Вот так я в прошлое воскресенье и разлетелся. Прохожу по наружной линии этаким тамбовским барином, подметка у меня хлопает, на камень напоролся. Зашел тут же к летучему сапожнику, он мне на франк гвоздей набил, так сразу душа и расцвела, как каштан перед мелочной лавочкой… Не приведи Бог, как такая презренная малость — подметка человеку досадить может. Иду присматриваюсь. Задание твердое: хотел на камин вазу-рококо какую-нибудь раздобыть. Дешевый цветок в роскошную вазу воткнешь — очень это комнату оживляет.
Вижу, стоит передо мной соловей-разбойник думского полу в усах, на голове три тюлевых шляпки второй половины девятнадцатого века, сверху куполом котелок, рожа кирпичная, бока окороками, будто их автомобильным насосом накачали. Сообразил я — лицо сырое, гора перед ней навалена — всякой твари по паре, — у такой легче всего купить. Кусок могильного памятника резной работы из-под линолеума торчит… Мне ни к чему, предмет громоздкий, преждевременный, — шарю глазами, нет ли более подходящих сюжетов.
И, представьте себе, за старой шиной стоит на земле на мое эмигрантское счастье неземное сокровище: фарфоровые каминные часики… Пастушок с пастушкой перемигиваются, юбочка у нее подобрана, а он, пес, ножкой этак в сторону намекает… Ну, чисто Людовик Девятнадцатый… Так меня и взмыло.
Само собой, перебрал прохладно то да другое, почем, мол, дырявый термос, да германский штык. А потом и часы поковырял. Зад у пастушки, вижу, подбит… Про себя думаю: фарфоровая дама и без этой подробности обойдется, гипсом залью, да эмалевой краской капну.
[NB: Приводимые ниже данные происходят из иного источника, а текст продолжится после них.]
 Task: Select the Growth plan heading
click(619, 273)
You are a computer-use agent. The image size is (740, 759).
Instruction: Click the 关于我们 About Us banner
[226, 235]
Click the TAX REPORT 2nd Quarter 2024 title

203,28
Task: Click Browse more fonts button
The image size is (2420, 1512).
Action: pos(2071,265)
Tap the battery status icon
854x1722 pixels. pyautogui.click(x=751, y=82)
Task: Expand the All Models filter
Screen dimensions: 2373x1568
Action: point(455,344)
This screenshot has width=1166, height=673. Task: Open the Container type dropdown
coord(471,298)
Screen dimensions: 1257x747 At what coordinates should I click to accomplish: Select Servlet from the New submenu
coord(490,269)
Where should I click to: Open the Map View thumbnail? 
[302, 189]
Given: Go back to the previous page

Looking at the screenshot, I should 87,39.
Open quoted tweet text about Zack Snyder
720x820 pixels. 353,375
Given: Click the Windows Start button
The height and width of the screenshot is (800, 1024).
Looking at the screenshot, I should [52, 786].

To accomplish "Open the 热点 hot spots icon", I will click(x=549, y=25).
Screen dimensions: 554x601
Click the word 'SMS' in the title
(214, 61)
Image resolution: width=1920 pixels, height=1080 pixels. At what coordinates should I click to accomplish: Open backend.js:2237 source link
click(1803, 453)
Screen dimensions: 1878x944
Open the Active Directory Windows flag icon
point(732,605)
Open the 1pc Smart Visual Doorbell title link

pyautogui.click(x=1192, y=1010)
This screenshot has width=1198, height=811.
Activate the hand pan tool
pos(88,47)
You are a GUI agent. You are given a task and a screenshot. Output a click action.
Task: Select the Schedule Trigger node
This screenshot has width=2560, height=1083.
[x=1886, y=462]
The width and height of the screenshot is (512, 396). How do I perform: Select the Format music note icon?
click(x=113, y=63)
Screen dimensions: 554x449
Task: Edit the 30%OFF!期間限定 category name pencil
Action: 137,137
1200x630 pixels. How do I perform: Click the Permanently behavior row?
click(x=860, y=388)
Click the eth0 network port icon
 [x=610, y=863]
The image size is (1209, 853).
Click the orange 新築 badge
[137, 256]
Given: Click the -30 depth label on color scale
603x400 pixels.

А ей, бабе усатой, в нос: дефект! Торговался, как скаженный. За тридцать пять франков, уходил — возвращался, еле выудил. Часы, вижу, не ходят, да что ж, это простые ходить обязаны, а в этом стиле и без ходу сойдет.
Завернул предмет в газету, больше и смотреть ничего не стал. Да и из бюджета сразу выскочил. Теплота из меня от этой покупки так и излучается. Бережно понес, будто соловьиное яйцо по жердочке. Еще, помню, француженку подразнил:
— А штучка-то старинная… Хорошая, мадам, штучка!
Обиделась она даже: «Какая же старинная? Вещь почти новая, сударь…»
Сырая баба, где ей в Людовиках разбираться. Иду, селезенка у меня играет: и весна, и удача… Жена, думаю, если и разругается, за сто франков любой с руками оторвет с реставрированным задом. Это тебе не автограф… Не гад латинский.
Прошел цыганскими закоулками к своей столовке, — русско-еврейская ресторация у меня на примете была под навесом. Подсел к посетителю, вижу — по обличью земляк, — на блюдечко дует, тушеную морковку ест, селедкой закусывает. Сразу все три удовольствия. Из охотников тоже: рядом на скамейке пакетик в газете. Понимаем. Поболтали, как водится: что, мол, с Индией будет, то да се. О покупках ни-ни. Не принято это на блошином рынке, да и каждый свою усатую бабу для себя впрок бережет, что же ее каждому прохожему подбрасывать.
Ем, обжигаюсь, домой тороплюсь, — уж, наверно, жена ахнет, она у меня со вкусом, керченскую прогимназию с серебряной медалью кончила… Хочу рассчитаться, а тут, как назло, хозяйка на старый мотоциклет села, какому-то рабочему-покупателю показывать. Мотор под ней на холостом ходу гудит, шея и все прочее трясется, груз тоже немалый… Слезла, сунул я ей, что следовало, корж с маком для жены прихватил, пакет под мышку и ходу.